■ Exercise description: Convert the part of the items that opens with the line containing "Image resolution: width=633" and closes with the line containing "pos(198,60)" into a Markdown table. Use the columns Row and Line, give each line its number in Row, include both end lines, and leave out blank lines.

■ Data provided:
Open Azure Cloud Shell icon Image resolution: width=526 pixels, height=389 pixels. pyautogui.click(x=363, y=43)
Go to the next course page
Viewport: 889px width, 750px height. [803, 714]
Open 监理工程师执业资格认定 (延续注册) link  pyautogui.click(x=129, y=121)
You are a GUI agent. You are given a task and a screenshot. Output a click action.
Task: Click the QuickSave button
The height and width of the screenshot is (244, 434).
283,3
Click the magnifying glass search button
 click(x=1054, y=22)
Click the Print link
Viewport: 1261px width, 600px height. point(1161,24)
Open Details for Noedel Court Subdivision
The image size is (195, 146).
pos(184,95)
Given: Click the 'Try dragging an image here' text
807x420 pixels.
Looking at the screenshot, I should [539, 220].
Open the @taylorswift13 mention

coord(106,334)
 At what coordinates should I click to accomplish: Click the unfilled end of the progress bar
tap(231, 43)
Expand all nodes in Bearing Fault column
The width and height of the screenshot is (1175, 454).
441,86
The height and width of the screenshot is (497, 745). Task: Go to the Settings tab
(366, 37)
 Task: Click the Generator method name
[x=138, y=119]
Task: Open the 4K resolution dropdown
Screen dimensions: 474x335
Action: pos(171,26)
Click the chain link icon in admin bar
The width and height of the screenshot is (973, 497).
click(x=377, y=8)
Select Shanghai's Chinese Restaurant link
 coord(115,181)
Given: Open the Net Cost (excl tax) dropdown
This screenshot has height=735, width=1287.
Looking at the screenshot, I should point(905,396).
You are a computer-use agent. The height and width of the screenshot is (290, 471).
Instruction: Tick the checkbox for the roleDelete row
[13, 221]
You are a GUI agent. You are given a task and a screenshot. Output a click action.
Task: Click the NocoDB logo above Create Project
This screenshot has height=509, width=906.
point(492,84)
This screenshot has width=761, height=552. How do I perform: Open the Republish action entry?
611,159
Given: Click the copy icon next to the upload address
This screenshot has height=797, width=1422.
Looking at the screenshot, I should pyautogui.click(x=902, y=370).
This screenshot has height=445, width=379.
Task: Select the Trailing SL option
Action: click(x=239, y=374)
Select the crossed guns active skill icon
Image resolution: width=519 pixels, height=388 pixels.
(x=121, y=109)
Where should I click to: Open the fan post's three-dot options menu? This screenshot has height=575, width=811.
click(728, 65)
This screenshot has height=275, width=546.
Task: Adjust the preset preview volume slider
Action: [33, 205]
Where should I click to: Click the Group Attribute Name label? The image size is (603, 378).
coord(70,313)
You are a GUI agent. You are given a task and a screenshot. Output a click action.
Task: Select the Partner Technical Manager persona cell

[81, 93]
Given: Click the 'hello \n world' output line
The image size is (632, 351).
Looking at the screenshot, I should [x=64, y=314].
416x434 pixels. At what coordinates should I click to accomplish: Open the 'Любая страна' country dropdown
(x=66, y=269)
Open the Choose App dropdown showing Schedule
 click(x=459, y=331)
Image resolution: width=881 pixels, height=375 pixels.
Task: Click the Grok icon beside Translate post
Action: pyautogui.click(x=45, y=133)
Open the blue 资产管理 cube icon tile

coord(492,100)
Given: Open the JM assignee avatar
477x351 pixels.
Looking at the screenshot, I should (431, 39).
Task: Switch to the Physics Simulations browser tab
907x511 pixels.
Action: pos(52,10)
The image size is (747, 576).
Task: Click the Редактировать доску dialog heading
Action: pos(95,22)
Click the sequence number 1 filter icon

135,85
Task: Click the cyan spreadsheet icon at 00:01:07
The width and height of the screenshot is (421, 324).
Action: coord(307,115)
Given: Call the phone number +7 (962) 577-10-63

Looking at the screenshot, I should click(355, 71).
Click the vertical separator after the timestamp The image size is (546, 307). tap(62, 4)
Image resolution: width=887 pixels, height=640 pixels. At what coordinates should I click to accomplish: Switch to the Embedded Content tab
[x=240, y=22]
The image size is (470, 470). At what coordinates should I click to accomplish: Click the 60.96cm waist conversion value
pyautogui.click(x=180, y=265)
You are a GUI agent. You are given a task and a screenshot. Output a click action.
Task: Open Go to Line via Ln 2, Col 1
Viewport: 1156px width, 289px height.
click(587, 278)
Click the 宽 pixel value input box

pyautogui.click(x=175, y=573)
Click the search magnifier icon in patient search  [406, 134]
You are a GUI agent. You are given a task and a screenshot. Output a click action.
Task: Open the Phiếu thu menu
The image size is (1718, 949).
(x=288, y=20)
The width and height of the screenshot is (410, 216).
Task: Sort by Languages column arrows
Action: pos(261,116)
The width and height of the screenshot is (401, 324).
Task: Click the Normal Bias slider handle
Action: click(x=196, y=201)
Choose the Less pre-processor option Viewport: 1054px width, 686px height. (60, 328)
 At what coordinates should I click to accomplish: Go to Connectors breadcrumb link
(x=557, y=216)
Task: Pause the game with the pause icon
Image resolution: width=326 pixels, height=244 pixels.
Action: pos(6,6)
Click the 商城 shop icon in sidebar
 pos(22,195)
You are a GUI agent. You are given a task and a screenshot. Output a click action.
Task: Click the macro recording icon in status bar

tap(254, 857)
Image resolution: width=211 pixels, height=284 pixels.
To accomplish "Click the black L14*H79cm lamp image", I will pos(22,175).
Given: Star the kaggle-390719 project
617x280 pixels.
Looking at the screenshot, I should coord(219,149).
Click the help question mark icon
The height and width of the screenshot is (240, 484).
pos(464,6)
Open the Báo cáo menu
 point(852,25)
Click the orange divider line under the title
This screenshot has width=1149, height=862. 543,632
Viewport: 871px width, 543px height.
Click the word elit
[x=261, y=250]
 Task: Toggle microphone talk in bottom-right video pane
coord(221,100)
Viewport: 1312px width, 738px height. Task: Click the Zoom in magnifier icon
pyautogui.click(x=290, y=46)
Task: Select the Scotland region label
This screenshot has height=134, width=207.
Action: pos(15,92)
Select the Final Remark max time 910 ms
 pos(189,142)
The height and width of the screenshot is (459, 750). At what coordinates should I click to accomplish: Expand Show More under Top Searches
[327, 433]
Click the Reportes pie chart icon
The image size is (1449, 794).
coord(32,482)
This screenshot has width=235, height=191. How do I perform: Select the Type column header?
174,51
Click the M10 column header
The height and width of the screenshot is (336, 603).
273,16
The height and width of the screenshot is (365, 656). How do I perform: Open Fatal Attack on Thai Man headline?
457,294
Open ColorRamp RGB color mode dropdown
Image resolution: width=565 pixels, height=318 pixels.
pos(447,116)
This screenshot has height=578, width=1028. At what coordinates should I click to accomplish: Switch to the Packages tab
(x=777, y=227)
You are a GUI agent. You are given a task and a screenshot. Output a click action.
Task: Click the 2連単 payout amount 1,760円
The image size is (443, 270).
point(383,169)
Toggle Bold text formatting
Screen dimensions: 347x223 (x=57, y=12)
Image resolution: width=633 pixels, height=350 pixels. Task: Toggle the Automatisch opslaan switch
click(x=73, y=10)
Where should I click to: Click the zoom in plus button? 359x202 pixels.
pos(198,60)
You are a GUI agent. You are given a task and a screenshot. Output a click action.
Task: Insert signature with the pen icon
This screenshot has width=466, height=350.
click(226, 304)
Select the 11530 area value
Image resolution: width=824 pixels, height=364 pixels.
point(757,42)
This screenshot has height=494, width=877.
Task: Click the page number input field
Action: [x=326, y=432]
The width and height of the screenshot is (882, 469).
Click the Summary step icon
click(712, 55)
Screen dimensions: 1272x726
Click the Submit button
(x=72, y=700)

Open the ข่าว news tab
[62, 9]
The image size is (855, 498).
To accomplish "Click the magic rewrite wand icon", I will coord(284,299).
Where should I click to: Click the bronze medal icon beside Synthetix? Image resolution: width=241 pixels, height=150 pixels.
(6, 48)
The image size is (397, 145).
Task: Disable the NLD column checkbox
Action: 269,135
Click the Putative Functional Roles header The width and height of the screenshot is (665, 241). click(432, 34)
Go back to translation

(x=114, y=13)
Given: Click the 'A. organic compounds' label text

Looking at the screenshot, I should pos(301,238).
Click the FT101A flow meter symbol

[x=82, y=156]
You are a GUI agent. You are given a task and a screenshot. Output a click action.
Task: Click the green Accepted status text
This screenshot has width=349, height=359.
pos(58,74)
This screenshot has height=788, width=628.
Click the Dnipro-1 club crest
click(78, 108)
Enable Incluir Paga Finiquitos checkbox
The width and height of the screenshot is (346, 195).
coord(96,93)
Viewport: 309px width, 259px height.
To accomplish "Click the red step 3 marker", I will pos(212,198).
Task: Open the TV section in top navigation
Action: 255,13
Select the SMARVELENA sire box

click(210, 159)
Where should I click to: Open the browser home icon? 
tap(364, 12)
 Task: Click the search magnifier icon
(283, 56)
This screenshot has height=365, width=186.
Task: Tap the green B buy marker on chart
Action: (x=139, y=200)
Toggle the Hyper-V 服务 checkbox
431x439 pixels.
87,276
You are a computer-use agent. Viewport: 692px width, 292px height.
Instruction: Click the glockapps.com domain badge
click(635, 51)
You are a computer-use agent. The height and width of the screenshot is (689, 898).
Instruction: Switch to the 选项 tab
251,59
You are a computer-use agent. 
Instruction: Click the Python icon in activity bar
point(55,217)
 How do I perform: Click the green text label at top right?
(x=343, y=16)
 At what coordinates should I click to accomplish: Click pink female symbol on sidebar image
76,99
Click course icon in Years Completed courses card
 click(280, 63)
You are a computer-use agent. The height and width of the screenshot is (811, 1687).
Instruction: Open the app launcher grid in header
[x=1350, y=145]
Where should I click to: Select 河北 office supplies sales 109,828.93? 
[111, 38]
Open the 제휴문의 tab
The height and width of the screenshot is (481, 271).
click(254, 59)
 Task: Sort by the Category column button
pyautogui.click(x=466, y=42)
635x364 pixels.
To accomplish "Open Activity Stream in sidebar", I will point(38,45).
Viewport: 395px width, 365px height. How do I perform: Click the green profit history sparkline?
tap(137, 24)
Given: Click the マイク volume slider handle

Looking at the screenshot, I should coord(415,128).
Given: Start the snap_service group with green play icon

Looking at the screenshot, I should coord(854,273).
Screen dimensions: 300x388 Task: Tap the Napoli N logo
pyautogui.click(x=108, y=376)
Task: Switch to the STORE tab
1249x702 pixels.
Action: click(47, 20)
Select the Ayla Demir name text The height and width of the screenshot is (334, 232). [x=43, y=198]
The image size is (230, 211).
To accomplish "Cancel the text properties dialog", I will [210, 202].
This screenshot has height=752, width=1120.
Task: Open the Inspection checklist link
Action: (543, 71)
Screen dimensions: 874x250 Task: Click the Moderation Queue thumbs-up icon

■ Finished answer:
| Row | Line |
|---|---|
| 1 | Image resolution: width=633 pixels, height=350 pixels. Task: Toggle the Automatisch opslaan switch |
| 2 | click(x=73, y=10) |
| 3 | Where should I click to: Click the zoom in plus button? 359x202 pixels. |
| 4 | pos(198,60) |